Poursuivez l'article ci-dessous sur le livre photos de Michael Blann consacré aux cols mythiques en reprenant juste après sa dernière phrase.

=== DOCUMENT ===

Livre photos. Michael Blann, les cols mythiques ou l’école de la vie

De magnifiques photos suscitent parfois des passions ou des envies. Avec ces Cols Mythiques, le photographe Michael Blann va vous donner envie de côtoyer les plus hauts sommets routiers d’Europe. Et de monter sur votre vélo. Vertige de bonheur garanti.

 

cols mythiquesC’est un livre à offrir aux rêveurs. Ou plus exactement à ceux qui aiment réaliser leurs rêves. Les espaces montagneux sont bien destinés à tous ceux qui ont envie de voir au-delà de l’horizon. Pour cela il faut grimper à pied sur les chemins escarpés. Ou grimper au sommet sur un vélo pour devenir ce petit point minuscule perdu dans l’immensité, mais qui ose se confronter à plus grand que soi. Avancer mètre par mètre en vainquant la pente, au rythme de ses pulsations cardiaques, lever le regard pour deviner ce qui pourrait être une fin, souffler pour emmagasiner l’air de l’altitude, sentir ses jambes répondre à l’effort, transpirer de bien-être, se sentir vivant, ce sont ces sentiments que connaissent tous les cyclistes amoureux de l’ascension des cols. Pour eux, mais aussi tout simplement pour les amateurs de beaux paysages, ce livre de photos prolonge le bonheur estival de la route.

Col du Tourmalet
Col du Tourmalet

La joie de gravir ces cols est aussi une joie visuelle et les pratiquants découvrent avec un réel plaisir que tel rocher à la forme particulière est bien un morceau de la Casse Déserte dans l’Izoard. Ou ce bout de toit de chalet est celui du début du Plan Lachat dans la montée du Galibier, côté Télégraphe. Un langage pour initiés qui ne demande qu’à être partagé. Aucune portion de route ne ressemble en effet à une autre pour celui qui la grimpe par ses propres moyens physiques. En montant doucement, mais sûrement, on mémorise le paysage pour très longtemps comme si l’effort activait la mémoire. Le parti pris du photographe Michael Blann est de coller à cette mémoire et de privilégier l’esthétisme à l’exploit sportif. Bien sûr pour élargir le lectorat potentiel on fait appel à des témoignages de champions cyclistes tant les cols français notamment sont indissociables du Tour de France et de sa légende. Mais l’étendue géographique des cols retenus (Italie, îles espagnoles, Asturies), et parfois leur caractère confidentiel, démontrent que cet aspect sportif est secondaire le sujet ayant déjà été traité souvent par de nombreux ouvrages au titre parfois identique. Les photos de compétitions présentes sont des photos où les coureurs professionnels sont anonymes là encore perdus dans la nature, sujets secondaires.

=== DONNÉES FOURNIES ===

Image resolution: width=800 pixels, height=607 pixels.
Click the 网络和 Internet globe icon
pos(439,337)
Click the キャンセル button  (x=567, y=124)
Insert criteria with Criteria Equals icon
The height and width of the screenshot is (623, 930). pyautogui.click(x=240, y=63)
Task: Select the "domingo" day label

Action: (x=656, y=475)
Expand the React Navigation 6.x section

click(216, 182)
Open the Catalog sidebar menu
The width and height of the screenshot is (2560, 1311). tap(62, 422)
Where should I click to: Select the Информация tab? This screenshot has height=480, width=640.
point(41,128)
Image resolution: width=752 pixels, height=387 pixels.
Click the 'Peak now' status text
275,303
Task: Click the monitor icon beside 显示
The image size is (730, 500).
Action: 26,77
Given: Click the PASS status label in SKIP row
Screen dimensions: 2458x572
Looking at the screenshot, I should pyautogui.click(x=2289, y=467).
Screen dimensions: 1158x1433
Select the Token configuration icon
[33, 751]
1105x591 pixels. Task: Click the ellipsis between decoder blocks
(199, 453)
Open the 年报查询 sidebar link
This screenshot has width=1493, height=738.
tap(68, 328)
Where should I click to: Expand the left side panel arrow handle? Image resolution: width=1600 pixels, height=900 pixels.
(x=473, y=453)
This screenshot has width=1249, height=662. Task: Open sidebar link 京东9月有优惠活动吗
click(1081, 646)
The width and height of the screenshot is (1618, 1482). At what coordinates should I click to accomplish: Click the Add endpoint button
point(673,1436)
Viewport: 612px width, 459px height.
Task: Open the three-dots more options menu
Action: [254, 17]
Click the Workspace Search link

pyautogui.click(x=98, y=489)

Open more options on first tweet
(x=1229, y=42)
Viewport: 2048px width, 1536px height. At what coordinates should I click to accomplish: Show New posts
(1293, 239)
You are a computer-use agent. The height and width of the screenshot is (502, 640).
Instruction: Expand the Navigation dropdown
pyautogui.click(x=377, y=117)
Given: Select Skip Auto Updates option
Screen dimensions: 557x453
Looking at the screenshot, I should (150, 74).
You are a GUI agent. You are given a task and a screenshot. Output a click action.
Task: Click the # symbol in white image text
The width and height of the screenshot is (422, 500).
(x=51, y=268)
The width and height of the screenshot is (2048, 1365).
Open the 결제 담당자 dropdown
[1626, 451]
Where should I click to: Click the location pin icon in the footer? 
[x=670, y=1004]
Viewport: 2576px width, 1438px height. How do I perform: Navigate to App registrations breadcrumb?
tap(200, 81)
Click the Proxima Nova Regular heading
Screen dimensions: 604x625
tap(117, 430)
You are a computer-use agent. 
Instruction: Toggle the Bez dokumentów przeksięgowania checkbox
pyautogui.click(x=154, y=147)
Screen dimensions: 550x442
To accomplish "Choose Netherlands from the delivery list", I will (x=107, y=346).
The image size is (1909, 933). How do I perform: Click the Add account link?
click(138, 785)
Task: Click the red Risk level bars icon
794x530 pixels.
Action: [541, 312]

===

_RÉSULTAT OBTENU_:
Col d'Aubisque
Col d’Aubisque

Le photographe s’attache plus aux jeux d’ombre et de lumière sur la crête d’une cime. Des photos sont en noir et blanc pour intensifier le caractère intemporel et parfois hostile des lieux. La corniche du Cirque du Litor, dans la montée de l’Aubisque, source de frayeurs avec ces tunnels de pierre où séjournent des ânes, et son à pic impressionnant, prend ainsi une dimension mythique, justifiant pleinement le titre de l’ouvrage. Souvent en regardant l’image avec attention, on découvre un petit point perdu dans l’immensité, une puce qui ose braver la grandeur des lieux : un cycliste monte. Avec la prise de vue on domine la montagne et on s’amuse à rechercher les lacets, parfois en zigzag quand l’homme a pris son temps pour créer la route cherchant à adoucir la pente comme dans les lacets spectaculaires récemment découverts du Montvernier, parfois en pentes brutales à 20 % ou 25 %, comme si l’architecte routier avait décidé par fainéantise intellectuelle d’aller au plus court, ignorant les efforts futurs des cyclistes.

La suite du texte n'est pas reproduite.